Jesús parte de que el mal físico (enfermedad, muerte) no pertenece al proyecto inicial del Creador, sino que es un añadido, procedente de la maldad que rodea y persigue a la criatura. En la Biblia el "pecado" no es solamente la culpa de un individuo consciente, sino, principalmente un estado de cosas, una estructura, que no es, sin embargo, tiránica, el hombre puede vencerla, pero, para lograrlo, debe recordar la casi identidad entre mal y pecado. En definitiva, hay que combatir el pecado humano, al mismo tiempo que el mal que asedia al hombre.

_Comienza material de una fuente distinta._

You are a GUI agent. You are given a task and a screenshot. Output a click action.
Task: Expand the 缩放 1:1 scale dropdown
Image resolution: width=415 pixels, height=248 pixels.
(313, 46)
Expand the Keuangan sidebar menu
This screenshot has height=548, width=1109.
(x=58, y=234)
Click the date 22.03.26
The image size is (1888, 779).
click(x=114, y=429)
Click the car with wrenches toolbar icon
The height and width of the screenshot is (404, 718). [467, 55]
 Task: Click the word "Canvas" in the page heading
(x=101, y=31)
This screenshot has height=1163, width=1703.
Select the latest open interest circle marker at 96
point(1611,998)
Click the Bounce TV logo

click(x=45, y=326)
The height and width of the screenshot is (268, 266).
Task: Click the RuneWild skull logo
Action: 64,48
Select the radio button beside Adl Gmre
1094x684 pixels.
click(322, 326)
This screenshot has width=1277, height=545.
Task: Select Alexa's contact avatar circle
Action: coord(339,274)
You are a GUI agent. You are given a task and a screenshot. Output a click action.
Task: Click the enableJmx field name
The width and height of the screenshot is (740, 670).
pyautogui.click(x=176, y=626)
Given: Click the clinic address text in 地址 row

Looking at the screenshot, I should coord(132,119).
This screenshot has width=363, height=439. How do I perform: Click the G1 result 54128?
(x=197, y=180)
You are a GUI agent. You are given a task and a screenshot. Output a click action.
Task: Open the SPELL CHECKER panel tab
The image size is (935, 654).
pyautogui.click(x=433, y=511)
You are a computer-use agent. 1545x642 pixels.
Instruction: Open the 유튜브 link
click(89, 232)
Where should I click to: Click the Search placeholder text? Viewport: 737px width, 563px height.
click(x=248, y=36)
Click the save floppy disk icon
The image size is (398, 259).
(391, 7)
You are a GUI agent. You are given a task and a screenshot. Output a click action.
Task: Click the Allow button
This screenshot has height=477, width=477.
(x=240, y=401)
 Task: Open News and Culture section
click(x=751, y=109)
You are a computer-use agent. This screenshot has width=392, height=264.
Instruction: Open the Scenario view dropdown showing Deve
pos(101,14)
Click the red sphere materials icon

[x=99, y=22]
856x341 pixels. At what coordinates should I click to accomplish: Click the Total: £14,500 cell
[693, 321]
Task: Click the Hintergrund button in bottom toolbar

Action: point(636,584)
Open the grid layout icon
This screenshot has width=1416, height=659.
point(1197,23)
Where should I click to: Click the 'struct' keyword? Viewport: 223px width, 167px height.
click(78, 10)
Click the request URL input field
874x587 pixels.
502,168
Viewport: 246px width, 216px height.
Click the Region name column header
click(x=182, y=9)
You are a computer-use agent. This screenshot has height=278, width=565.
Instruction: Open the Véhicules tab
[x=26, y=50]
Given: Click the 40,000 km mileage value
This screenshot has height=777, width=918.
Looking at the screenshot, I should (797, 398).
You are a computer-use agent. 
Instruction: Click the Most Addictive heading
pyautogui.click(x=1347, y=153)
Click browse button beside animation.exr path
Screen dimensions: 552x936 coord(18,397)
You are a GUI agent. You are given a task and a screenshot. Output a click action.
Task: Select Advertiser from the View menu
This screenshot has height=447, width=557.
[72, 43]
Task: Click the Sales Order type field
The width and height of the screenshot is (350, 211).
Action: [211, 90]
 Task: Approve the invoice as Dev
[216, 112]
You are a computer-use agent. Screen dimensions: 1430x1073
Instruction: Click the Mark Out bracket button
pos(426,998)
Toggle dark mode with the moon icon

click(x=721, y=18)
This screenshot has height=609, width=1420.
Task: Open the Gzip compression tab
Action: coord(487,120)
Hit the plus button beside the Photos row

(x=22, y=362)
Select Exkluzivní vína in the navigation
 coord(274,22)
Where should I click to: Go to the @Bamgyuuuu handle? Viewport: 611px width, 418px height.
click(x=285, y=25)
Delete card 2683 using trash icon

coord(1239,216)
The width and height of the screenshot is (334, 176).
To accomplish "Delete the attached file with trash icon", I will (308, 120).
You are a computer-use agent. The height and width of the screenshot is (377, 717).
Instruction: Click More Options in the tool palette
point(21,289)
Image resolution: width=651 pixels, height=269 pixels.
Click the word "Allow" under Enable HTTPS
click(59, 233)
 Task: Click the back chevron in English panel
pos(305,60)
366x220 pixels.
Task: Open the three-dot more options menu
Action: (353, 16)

De este modo, dispuesto a demostrar la fuerza salvadora del "Evangelio del reino de Dios", Jesús comienza por comunicar al paralítico la buena noticia de la reconciliación con Dios. Los escribas no están de acuerdo: solamente Dios podría comunicar este gozoso anuncio del perdón de los pecados. El evangelista no disiente de ellos, pues según los hebreos perdonar los pecados no era una tarea propia del mesías. Jesús, por el contrario, se comporta de hecho como si estuviera en el lugar de Dios. En este caso, se llama a sí mismo "hijo del hombre", para evitar ser vinculado a la expresión "mesías".

La curación del paralítico es una válida síntesis de la palabra predicada por Jesús; el reino de Dios llega, porque Dios ha decidido ofrecer a los hombres su perdón; podrán ser "salvados", pero deben estar atentos a no confiar el término "salvación" a la zona de lo corporal o de lo espiritual exclusivamente; toda tentativa de liberar a la humanidad de sus alienaciones, que no tenga en cuenta la estructura de pecado que envuelve la existencia y la historia de cada uno y de la sociedad, tiene el peligro de desembocar en un fracaso completo. Ni "temporalismo" absoluto ni "espiritualismo" absoluto. El evangelio es la buena noticia de la liberación integral del hombre.

Hoy se nos invita a confiar en Jesús y a tener la humildad de reconocernos “paralizados” por el egoísmo, por la soberbia, por el orgullo… por todo aquello que nos impide hacer el bien.